There are rows upon rows of containers, stacked and sealed with cement, ready to be buried and grassed over.
They contain a mixture of hospital waste, building materials, wrapping material that has been exposed to radioactivity, and even contaminated soil.
This flat and windswept beach landscape is about to become a battleground as companies begin to fight over clean-up contracts.
Rivals will fight for the right to clean up Drigg
Next month, a £1bn contract to clean up Drigg is going out to tender.
Current operator BNG is the expected favourite, and this should stand it in good stead when much larger clean-up contracts come up for grabs.
"If you're the first-tier contract, you run the site," observes one industry official.
But BNG may have to share the spoils with others. On one level, there is a string of UK firms like Serco, Carillion and WS Atkins lining up to provide services.
"It's a big market and the Americans are keen to get involved," the industry official says, pointing out that in most cases, they are vastly more experienced than their British rivals.

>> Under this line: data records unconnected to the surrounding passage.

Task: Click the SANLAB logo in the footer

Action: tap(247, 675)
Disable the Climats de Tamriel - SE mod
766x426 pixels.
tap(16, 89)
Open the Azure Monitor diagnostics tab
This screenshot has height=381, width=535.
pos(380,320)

Among BNG's leading contenders are the experienced US clean-up firms Fluor and Shaw.
But there are others too, most notably CH2M, which has teamed up with the UK engineering group Amec and with the government body UKAEA.
Bechtel is also expected to bid for clean-up contracts, though it cannot do so during the early stages as it helped create the NDA, which will be awarding the contracts during the next five years.
Investors ranging from big institutions such as pension funds and insurance companies to smaller private equity firms are also eager to get in on the act.
In part, this is because of the predictable long-term nature of the contracts the NDA is expected to award.
As an added bonus, those involved in cleaning up the old waste might be first in line if the government decides to sanction the building of new nuclear power plants.
It is becoming increasingly clear that the nuclear industry's survival does not merely hinge on whether or not the public will stomach the proposed revival of nuclear power.
This is the second of two features exploring the way the nuclear industry is changing. The first feature was published on 28 March.